Connie - So how do you study something like this - what are the kind of artifacts you're looking at?

Matt - Okay. So the archeological record of human evolution, we could pretty much put it down as being 95 percent stone artifacts. These are the only things that are durable enough to last the geological time and geological processes involved. The stone tools can tell us a lot about adaptations. Stone tools go from being very simple cutting objects in the early stages of human evolution but then we start to see specialised forms.

One of those forms we start to see becoming more apparent within Europe are specialised stone tools that have blunted edges on them. Up until that point, stone tools were all about creating sharp edges but then blunted hard, though edges appear and at least continue on for a period of time. And what we think they're being used for is processing skins and processing hides, turning an animal skin effectively into a durable, weatherproof, insulating membrane. That's one of the examples.

At archeological sites we'll eventually find traces of fire. Not usually until after half a million years ago, and the traces of structures within the archaeological record as well. So we're looking at material traces where humans have come together, transformed objects, whether that be stone, wood, bone, material to engineer their own living spaces.

Connie - And in terms of us going forward, we're in a world where we are hyper-social animals but more and more interacting on the digital scale. Do you think this is a problem - do you think we need those social interactions?

Matt - I think humans are always driven by social interaction and by pushing the limits of it. If we think about a group of chimpanzees operating in a forest, we know that they will keep as close together as they can by the limits of sound. We now have an incredible reach as individuals to maintain contact with disperse social groups in a way unimaginable.

We've got here, not because the technology has allowed us, that's just part of it. It's imperative, it's an evolutionary imperative to extend, to strengthen, to maintain our connection. Yeah. It can cause problems for some individuals but actually underlying it is, I think, such a deeply embedded evolutionary driver. I don't really think we've made sense of what we're going to do with it yet but certainly, I don't think that strength of connection has ever been a problem in human evolution. It's often been the answer.

Chris - That was UCL's Matt Pope. Lee - do you agree?

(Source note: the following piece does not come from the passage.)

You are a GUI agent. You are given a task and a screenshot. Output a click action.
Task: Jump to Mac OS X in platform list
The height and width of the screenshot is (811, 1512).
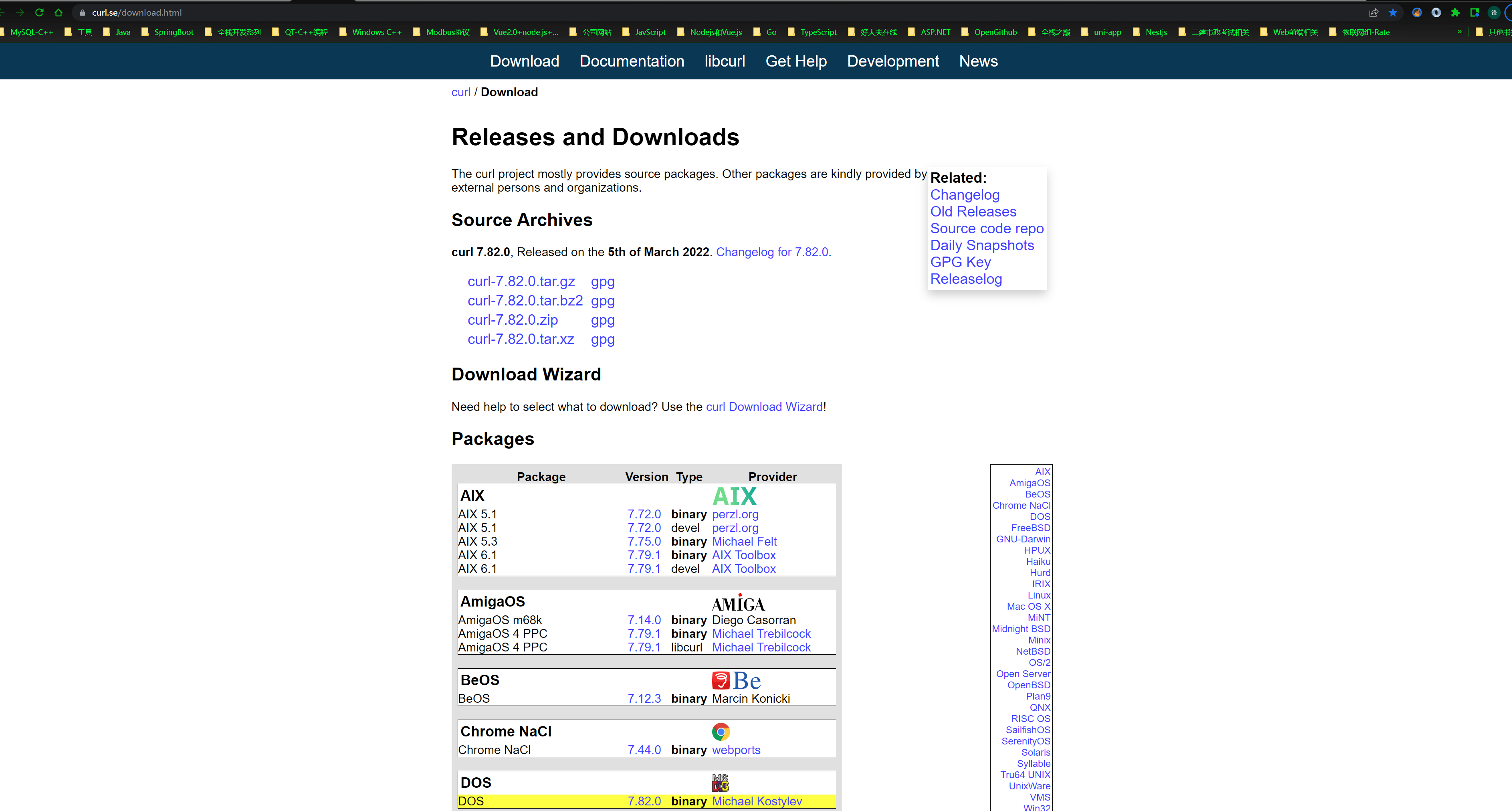pos(1028,607)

Lee - Well, I think it is an important point. What I would disagree with is the move in northern hemisphere was, perhaps, the thing that made us human. I think the issue that we are perhaps the most peaceful interspecific species that has ever existed is perhaps one of the very last things. Chimpanzees and other complex primates cooperate with each other, but if you put a group of unrelated members into a room this size they will rip each other apart. And yet here we have four breeding age males sitting in a room that aren't related to each other having a relatively peaceful conversation. And so it may be our last thing...

Chris - But when the show's finished that may change.

Lee - but it's going to be a hard thing to test in the archaeological record. But so many sacred cows have been slaughtered in the last few decades with technology, with new discoveries, I wouldn't be surprised if this one fell too.

Chris - Tomos - concur with that?

Tomos - I agree entirely with that. Some primates will also cooperate. You have chimpanzees that will hunt cooperatively but only for short instances of time and only for a very specific reason.  Like Lee said, with the humans it's far more complex.

Chris - Matthew...

Matthew - Well, I think the thing that really intrigued me was the society that Lee was saying that these individuals were knowingly burying their dead. That will be one of the real markers. If Lee can find that show places where we're going to find that again and again in the hominin record, that's very exciting.

Chris - Why haven't we found this before? Just briefly.

Lee - I think we just overlooked it. I think we maybe had a Victorian assumption that we were so special and that was our thing. It goes back to any of the great religious texts - that's our thing. We recognise our own mortality and no other animal does.